Support for many new model output types #93

abigailgold · 2024-05-02T12:20:10Z

Including multi-label (output) models.
Note that not all model output types are supported in all modules and methods.

…i-label classifiers Signed-off-by: abigailt <[email protected]>

Signed-off-by: abigailt <[email protected]>

…upports multiple output types. Existing tests pass. Still need more tests for new types. Signed-off-by: abigailt <[email protected]>

Signed-off-by: abigailt <[email protected]>

…ytorch model passing. Signed-off-by: abigailt <[email protected]>

Signed-off-by: abigailt <[email protected]>

…ions Signed-off-by: abigailt <[email protected]>

Signed-off-by: abigailt <[email protected]>

…cated with the new output types supported. Signed-off-by: abigailt <[email protected]>

andersonm-ibm

Some readability suggestions

andersonm-ibm · 2024-06-10T13:06:53Z

apt/utils/models/keras_model.py

@@ -65,7 +63,7 @@ def predict(self, x: Dataset, **kwargs) -> OUTPUT_DATA_ARRAY_TYPE:
 :return: Predictions from the model as numpy array (class probabilities, if supported).
 """
 predictions = self._art_model.predict(x.get_samples(), **kwargs)
- check_correct_model_output(predictions, self.output_type)
+ # check_correct_model_output(predictions, self.output_type)

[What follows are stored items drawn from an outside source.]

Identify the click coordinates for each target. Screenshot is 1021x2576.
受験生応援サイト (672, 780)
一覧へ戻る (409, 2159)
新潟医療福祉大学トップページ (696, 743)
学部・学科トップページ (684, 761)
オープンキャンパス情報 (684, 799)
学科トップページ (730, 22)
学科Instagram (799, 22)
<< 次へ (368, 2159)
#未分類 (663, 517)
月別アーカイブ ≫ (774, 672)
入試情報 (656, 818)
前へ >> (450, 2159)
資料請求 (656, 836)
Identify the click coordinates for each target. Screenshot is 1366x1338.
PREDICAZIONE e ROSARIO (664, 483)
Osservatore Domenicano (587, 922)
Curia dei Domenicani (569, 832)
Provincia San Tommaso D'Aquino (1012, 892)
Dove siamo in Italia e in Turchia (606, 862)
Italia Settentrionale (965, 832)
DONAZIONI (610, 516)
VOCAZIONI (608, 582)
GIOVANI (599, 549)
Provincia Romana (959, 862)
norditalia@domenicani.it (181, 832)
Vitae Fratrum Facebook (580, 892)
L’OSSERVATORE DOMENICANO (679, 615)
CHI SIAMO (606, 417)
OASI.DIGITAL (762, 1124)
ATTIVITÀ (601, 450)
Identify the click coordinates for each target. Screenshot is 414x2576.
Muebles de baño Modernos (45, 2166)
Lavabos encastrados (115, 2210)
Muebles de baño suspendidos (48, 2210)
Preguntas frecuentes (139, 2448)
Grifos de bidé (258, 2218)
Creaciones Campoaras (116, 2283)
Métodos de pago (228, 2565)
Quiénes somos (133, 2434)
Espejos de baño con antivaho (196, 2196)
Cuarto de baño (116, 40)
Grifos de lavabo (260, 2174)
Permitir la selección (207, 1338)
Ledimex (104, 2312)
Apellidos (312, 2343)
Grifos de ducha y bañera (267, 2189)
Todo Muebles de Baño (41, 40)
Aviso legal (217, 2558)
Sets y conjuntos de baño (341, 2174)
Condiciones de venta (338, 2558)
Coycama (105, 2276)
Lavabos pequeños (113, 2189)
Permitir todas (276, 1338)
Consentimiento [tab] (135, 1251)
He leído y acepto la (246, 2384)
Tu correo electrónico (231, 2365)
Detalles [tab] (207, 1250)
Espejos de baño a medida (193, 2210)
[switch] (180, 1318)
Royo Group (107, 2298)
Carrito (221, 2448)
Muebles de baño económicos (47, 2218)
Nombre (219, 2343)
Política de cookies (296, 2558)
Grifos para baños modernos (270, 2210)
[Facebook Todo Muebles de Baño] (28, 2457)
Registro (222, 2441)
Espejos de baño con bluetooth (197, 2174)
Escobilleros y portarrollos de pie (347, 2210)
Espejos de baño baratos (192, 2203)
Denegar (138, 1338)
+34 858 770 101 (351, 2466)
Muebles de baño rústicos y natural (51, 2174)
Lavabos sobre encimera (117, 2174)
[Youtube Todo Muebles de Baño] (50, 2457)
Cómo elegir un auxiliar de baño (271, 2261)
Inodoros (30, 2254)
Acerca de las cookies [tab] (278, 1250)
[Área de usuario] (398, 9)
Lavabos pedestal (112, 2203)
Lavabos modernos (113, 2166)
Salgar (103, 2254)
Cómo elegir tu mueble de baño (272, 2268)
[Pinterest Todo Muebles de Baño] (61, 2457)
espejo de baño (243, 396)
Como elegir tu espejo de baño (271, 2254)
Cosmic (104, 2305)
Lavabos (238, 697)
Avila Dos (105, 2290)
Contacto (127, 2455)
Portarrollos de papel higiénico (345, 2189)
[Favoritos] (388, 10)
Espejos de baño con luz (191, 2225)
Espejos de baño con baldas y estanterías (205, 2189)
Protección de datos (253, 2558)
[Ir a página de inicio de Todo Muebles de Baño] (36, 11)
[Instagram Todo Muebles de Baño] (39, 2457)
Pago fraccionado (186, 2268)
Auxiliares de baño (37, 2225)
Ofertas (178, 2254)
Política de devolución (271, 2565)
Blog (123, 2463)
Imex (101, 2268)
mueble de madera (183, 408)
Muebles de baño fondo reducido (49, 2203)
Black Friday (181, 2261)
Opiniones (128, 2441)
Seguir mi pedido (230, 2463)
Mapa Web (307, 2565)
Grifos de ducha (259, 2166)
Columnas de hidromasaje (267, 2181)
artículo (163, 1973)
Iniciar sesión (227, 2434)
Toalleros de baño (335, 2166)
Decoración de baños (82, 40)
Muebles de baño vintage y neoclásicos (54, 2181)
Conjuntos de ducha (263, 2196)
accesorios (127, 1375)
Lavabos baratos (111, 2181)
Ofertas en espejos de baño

Why is this commented out?

andersonm-ibm · 2024-06-10T13:17:58Z

apt/utils/models/model.py

@@ -12,9 +13,16 @@


 class ModelOutputType(Enum):


Why not inherit from Flag instead?
Then you could use much less members for the variations, e.g. - CLASSIFIER, MULTI, BINARY, LOGITS, and the checks in the rest of the code will be much easier

andersonm-ibm · 2024-06-10T13:20:35Z

apt/utils/models/model.py



-def get_nb_classes(y: OUTPUT_DATA_ARRAY_TYPE) -> int:
+def is_multi_label(output_type: ModelOutputType) -> bool:


This whole section would be redundant if you ModelOutputType inherits from Flag.

andersonm-ibm · 2024-06-10T13:29:16Z

apt/utils/models/model.py

 :return: the score as float (for classifiers, between 0 and 1)
 """
- raise NotImplementedError
+ predictions = kwargs['predictions'] if 'predictions' in kwargs else None


In these and the following you can use kwargs.get('predictions') variations.
It returns the value for key if key is in the dictionary, else default. If default is not given, it defaults to None,

andersonm-ibm · 2024-06-10T13:41:03Z

apt/utils/models/model.py

+ if scoring_method == ScoringMethod.ACCURACY:
+ if not is_multi_label(self.output_type) and not is_binary(self.output_type) and nb_classes is not None:
+ y = check_and_transform_label_format(y, nb_classes=nb_classes)
+ if (self.output_type == ModelOutputType.CLASSIFIER_SINGLE_OUTPUT_CLASS_PROBABILITIES


Again, a Flag ModelOutputType would make this check easier

andersonm-ibm · 2024-06-10T13:54:10Z

apt/utils/models/model.py


 if y_train_pred is not None and len(y_train_pred.shape) == 1:
- self._nb_classes = get_nb_classes(y_train_pred)
+ # self._nb_classes = get_nb_classes(y_train_pred, self.output_type)


These commented-out lines can be removed, right?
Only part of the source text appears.